Gli elettori italiani vengono chiamati ogni tanto a riferire la propria opinione con un SÌ o con un NO su questioni istituzionali e/o legislative di vario tipo. Il conseguimento del “quorum”, cioè del 50% dei votanti più uno, è comunque indispensabile per rendere valida la consultazione.
Anche “quorum” è una parola latina. Tecnicamente si tratta di un genitivo plurale del pronome latino “qui” (cioè “il quale”) e significa “dei quali”. Il “quorum” è considerato in alcuni Paesi come uno strumento legittimo per impedire a una minoranza di decidere su una maggioranza.
La Svizzera è notoriamente considerata la Patria della democrazia diretta. Gli elettori elvetici per parecchie volte all’anno vengono chiamati a esprimere la propria opinione su diversi temi a livello federale, cantonale e comunale.
La democrazia diretta è una bella cosa, ma richiede impegno e un po’ di fatica perché ci si deve informare su tutto, anche su cose tecniche per cui non ci sono adeguate competenze o che interessano a poche persone. Le autorità e gli organi di informazione mettono in ogni caso a disposizione materiale scritto in modo chiaro, con formulazioni semplificate delle domande e una lista esaustiva dei “pro” e dei “contra”.

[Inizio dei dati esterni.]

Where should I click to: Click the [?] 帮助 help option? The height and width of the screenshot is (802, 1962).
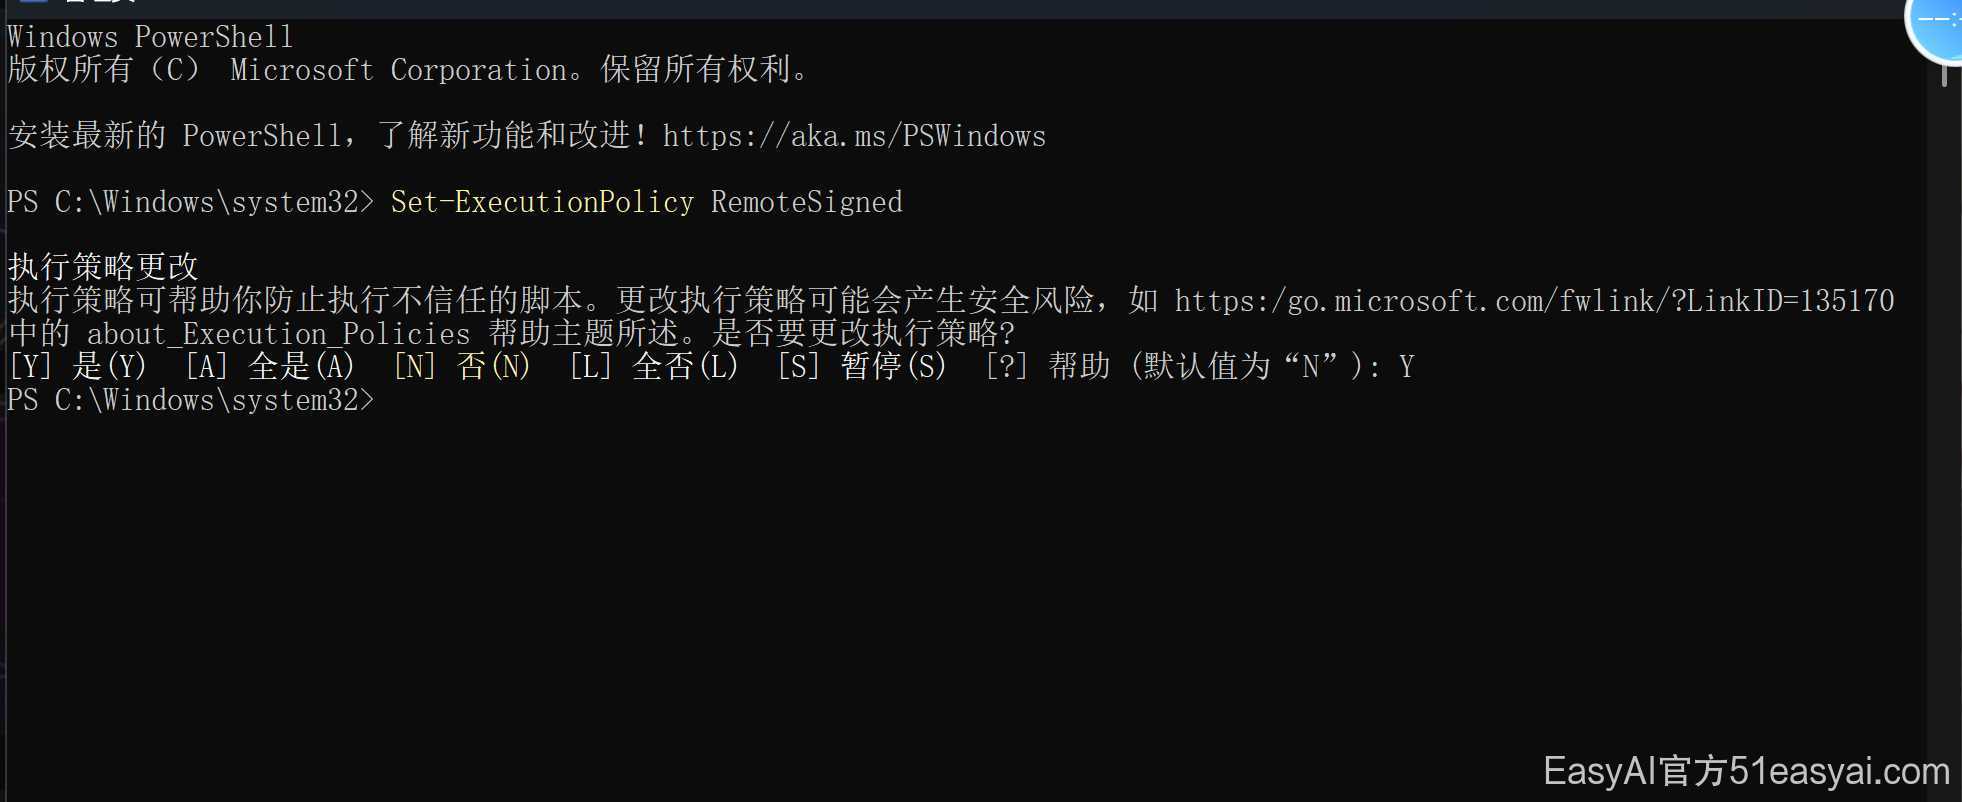1048,366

Che senso ha, infatti, riportare lunghissimi passaggi di paragrafi scritti in una lingua tecnica e incomprensibile? Ho sempre trovato questo modo di comunicare in italiano burocratese molto irritante. Semplificare le cose non significa banalizzarle, ma richiede uno sforzo a persone che sembrano imprigionate nelle proprie strutture mentali fatte di capitoli e paragrafi chiusi in codici civili o penali inaccessibili. I cosiddetti azzeccagarbugli di manzoniana memoria continuano a perseverare indisturbati, facendo danni irreparabili su tutti i livelli. Per questo motivo ho apprezzato molto il tentativo fatto dalla redazione della nostra rivista di rendere comprensibili gli ultimi quesiti referendari italiani.
In Svizzera non esiste il “quorum” e questo significa che una minoranza di persone, cioè quella che si prende la responsabilità di andare a votare, può decidere sulla maggioranza disinteressata o disinformata. Le percentuali dei votanti elvetici sono abbastanza basse, variano da cantone a cantone e dipendono anche dai temi su cui si deve votare. Nel mio cantone chi non va a votare è sanzionato con una multa simbolica di pochi franchi. Votare è un diritto, ma è anche un dovere verso la collettività.

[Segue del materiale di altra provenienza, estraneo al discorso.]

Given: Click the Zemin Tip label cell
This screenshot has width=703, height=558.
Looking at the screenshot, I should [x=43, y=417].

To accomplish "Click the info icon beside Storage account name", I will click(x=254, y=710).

Nessuno si scandalizza se mediamente il 30-40% di chi ha il diritto a votare decide sugli altri che, per vari motivi, rifiutano di prendere una decisione mettendo una crocetta su un SÌ o un NO. Anche astenersi è un diritto, ma nessun politico elvetico di tutti gli schieramenti si azzarderebbe di dire “non andate a votare”. Il cittadino ha la possibilità di farlo, ma poi non si deve lamentare dei risultati.
Qualcuno potrebbe obiettare che l’Italia è una democrazia rappresentativa dove ci sono persone legittimamente elette (e pagate) per risolvere certi problemi. Però è innegabile che in passato, attraverso il voto popolare, in Italia si è potuto modificare con successo quello che i cosiddetti professionisti della politica non sono stati in grado di fare in Parlamento/Senato (per es. il passaggio dalla Monarchia alla Repubblica o le leggi sul divorzio e sull’aborto).
In un referendum ci si deve schierare tra un SÌ e un NO. Decidere di non andare a votare per motivi ideologici è una scorciatoia pericolosa per il sistema democratico di una collettività. Se i cittadini si dimostrano apatici verso le proprie responsabilità nei confronti della collettività, beh… togliamo loro questo diritto, giusto?
E non ci sarebbe nemmeno bisogno di un “quorum” per farlo.